Las lágrimas se tiraban sin
miedo desde el fino borde del precipicio, conocido como la línea de
agua, de sus ojos marrones oscuros. Caían dirección sur acariciando sus mejillas, paseando por
sus pómulos de manera leve; y como si de una carrera de gotas de agua en
la ventanilla del coche se tratase, competían por ser las primeras
en llegar a la comisura de los labios, deseosas de ser saboreadas, de hacer notar su sabor a sal llenas de recuerdos amargos. El capricho de las lágrimas provocaban una inundación en
la córnea que le impedía ver con exactitud, pues la vista se le
quedaba borrosa, como su pasado, como el vago olvido, como la alusión a los besos que le daba. La esclerótica pasaba de ser blanca a
tener trazos rojizos, causando escozor, pero no le daba importancia
alguna, no dejaba de llorar, ahora que había empezado su temprano
berrinche no iba a contenerlo, qué mas daba, tampoco era la primera
vez que esto pasaba y lo cogió como costumbre.
Casi siempre que se
metía en la cama el mismo proceso repetía, lo hacía en silencio,
pensaba que el dolor era preferible mostrarlo sin molestar a nadie, y
asegurándose de que el anillo seguía en su anular de la mano
derecha, empezaba a ahogarse en sus propios pensamientos,
torturándose por la decisión que tomó y cuestionándose si
realmente hizo bien en optar por eso. Cerraba los ojos cuando sentía
que la primera gota salada amenazaba con salir a la luz de la
oscuridad, pero rápido cedía a abrirlos para que escapase esta y
todas las que venían detrás.
La sensación de
angustia, fragilidad y de ser una inútil crecía por momentos sin
esperanzas de que alguien interrumpiera esa pequeña rutina nocturna
y la abrazara prometiendo lo que todos queremos escuchar cuando
nuestra vida va de puta pena. Llegó hasta tal límite de sollozos,
que surgió replantearse si de verdad necesitaba a una persona para
recibir consuelo, si sería una locura pensar que ella podría tener
la suficiente fuerza como para ser la que agacha y levanta la cabeza
cuando fuese preciso.

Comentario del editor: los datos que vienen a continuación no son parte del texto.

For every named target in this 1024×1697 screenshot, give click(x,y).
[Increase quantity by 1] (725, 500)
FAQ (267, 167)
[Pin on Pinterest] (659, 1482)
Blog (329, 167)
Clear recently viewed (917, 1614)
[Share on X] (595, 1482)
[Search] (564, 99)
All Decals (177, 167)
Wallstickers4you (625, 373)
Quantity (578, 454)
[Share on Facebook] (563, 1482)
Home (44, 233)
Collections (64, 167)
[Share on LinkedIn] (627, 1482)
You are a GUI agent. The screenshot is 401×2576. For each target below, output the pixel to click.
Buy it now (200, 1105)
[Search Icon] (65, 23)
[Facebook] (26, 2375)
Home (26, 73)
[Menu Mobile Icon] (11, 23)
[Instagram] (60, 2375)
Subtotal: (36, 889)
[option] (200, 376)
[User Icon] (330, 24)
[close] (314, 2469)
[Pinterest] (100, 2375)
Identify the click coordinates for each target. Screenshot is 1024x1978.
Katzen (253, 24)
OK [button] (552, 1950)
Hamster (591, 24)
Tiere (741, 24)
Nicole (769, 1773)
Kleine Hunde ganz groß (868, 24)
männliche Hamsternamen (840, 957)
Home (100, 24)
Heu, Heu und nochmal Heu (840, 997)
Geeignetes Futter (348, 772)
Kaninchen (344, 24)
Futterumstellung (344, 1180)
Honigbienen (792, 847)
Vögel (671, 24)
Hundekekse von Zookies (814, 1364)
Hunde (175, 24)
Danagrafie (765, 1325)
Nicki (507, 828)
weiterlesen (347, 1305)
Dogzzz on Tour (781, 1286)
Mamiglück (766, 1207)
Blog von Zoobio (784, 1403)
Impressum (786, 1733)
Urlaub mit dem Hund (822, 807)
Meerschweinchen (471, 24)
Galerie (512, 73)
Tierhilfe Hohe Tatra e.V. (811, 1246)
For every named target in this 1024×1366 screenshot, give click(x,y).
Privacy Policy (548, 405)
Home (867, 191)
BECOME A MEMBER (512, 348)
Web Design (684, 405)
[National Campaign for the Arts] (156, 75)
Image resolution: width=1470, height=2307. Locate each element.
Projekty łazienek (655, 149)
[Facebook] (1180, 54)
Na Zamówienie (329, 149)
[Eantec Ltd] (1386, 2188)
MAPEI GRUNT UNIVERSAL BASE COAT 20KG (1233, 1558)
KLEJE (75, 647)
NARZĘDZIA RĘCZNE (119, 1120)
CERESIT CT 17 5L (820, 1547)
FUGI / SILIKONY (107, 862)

Se asustó de tener ese razonamiento frío pero inevitable, el sufrimiento que esta cargaba noche sí y a la
siguiente también solo podía hacerle dos cosas: o bien, hundirla en
la misma mierda de siempre y no salir, o bien, usarlo de respaldo y
convertirse en piedra.
Se dejó llevar por
la segunda opción. Al principio le costó muchísimo, a punto de
abandonar estuvo pero, si era cabezona para todo, en esto no iba a ser
menos. Mucho había sido el tiempo de debilidad máxima y se cansó,
o al menos quería cansarse para salir de ese círculo vicioso que no
era vida, ni era nada.
Poco a poco la
pequeña guerrera consiguió que sus ojos marrones oscuros quedaran
intactos durante la noche y amanecieran sin restos rojizos, fue entonces cuando colocó su armadura al corazón para protegerlo de todo
posible peligro del antojadizo sentimiento amoroso que, tantas noches, le hizo pasar en aguas saladas.